X chromosome status is an important hallmark used to define the state of hPSCs (Sahakyan et al., 2017, Theunissen et al., 2016). We therefore investigated this in NR5A1-induced intermediate cells by RNA-fluorescence in situ hybridization (FISH) and SNP-based allelic expression analysis of X-linked genes using RNA-seq data. RNA-FISH of XACT and HUWE1, which are subjected to X chromosome reactivation (Sahakyan et al., 2017), and SNP analyses revealed eroded X inactivation (XaXe) of EOS-TF cells (Figures 4E, S5A, and S5B), as reported previously (Mekhoubad et al., 2012). In EOSN1-CHIR cells, no XIST coating was observed (Figure S5B). Almost all examined X-linked genes were biallelically expressed in the cells, although monoallelic expression of HUWE1 was strongly enforced (Figures S5A and S5B). This result is consistent with the increased transcriptional states of X-linked genes in EOSN1-CHIR cells compared with EOS-TF cells (Figure 4E). In tt2iLGöX medium, the proportion of cells expressing HUWE1 biallelically was markedly increased with the appearance of monoallelic XIST coating, but the majority of cells bore no XIST clouds (Figures S5B and S5C), and expression of X-linked genes was decreased (Figure 4E). Similar phenotypes were observed in our reset cells (Figures 4E and S5A–S5C) and in previously established reset cells (Guo et al., 2017, Sahakyan et al., 2017). These results suggest that both X chromosomes are highly activated in the NR5A1-induced intermediate cell state.

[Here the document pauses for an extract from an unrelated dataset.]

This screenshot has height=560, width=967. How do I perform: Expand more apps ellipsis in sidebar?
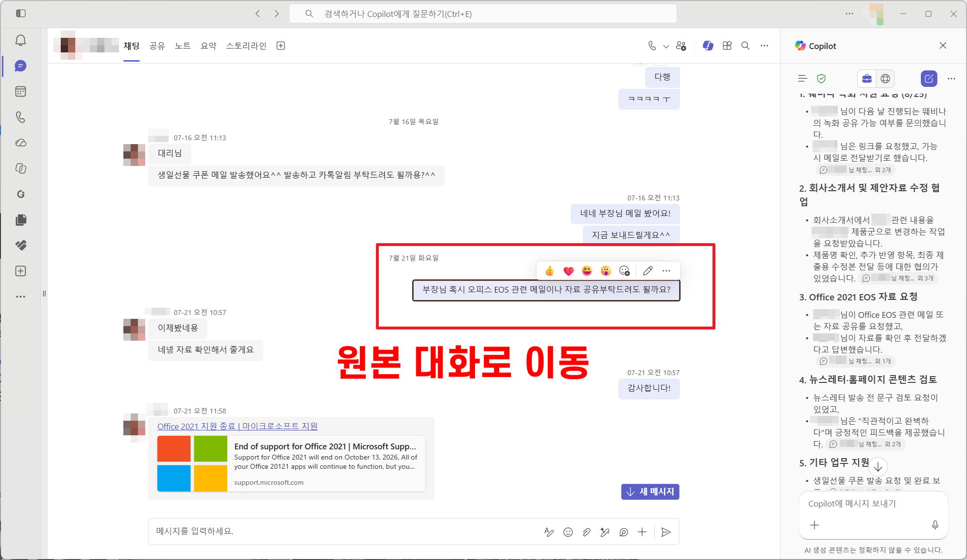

Because naive cells are hypomethylated at differentially methylated regions (DMRs) in their imprinted genes (Theunissen et al., 2016), we performed bisulfite sequencing analysis to examine the methylation levels of the DMRs of PEG10 and SNURF-SNRPN (Figure 4F). The DMRs of parental-TF cells were partially methylated, as previously demonstrated in hPSCs (Kim et al., 2007). DNA methylation was maintained on the DMRs of EOSN1-CHIR cells but absent in EOS(N1)-tt2iLGöX cells. These results strongly suggest that hypomethylation of imprinted DMRs is not established at the intermediate cell state, probably because of the sustained high expression of DNMT3A and DNMT3B in N1 cells (Figure S4C).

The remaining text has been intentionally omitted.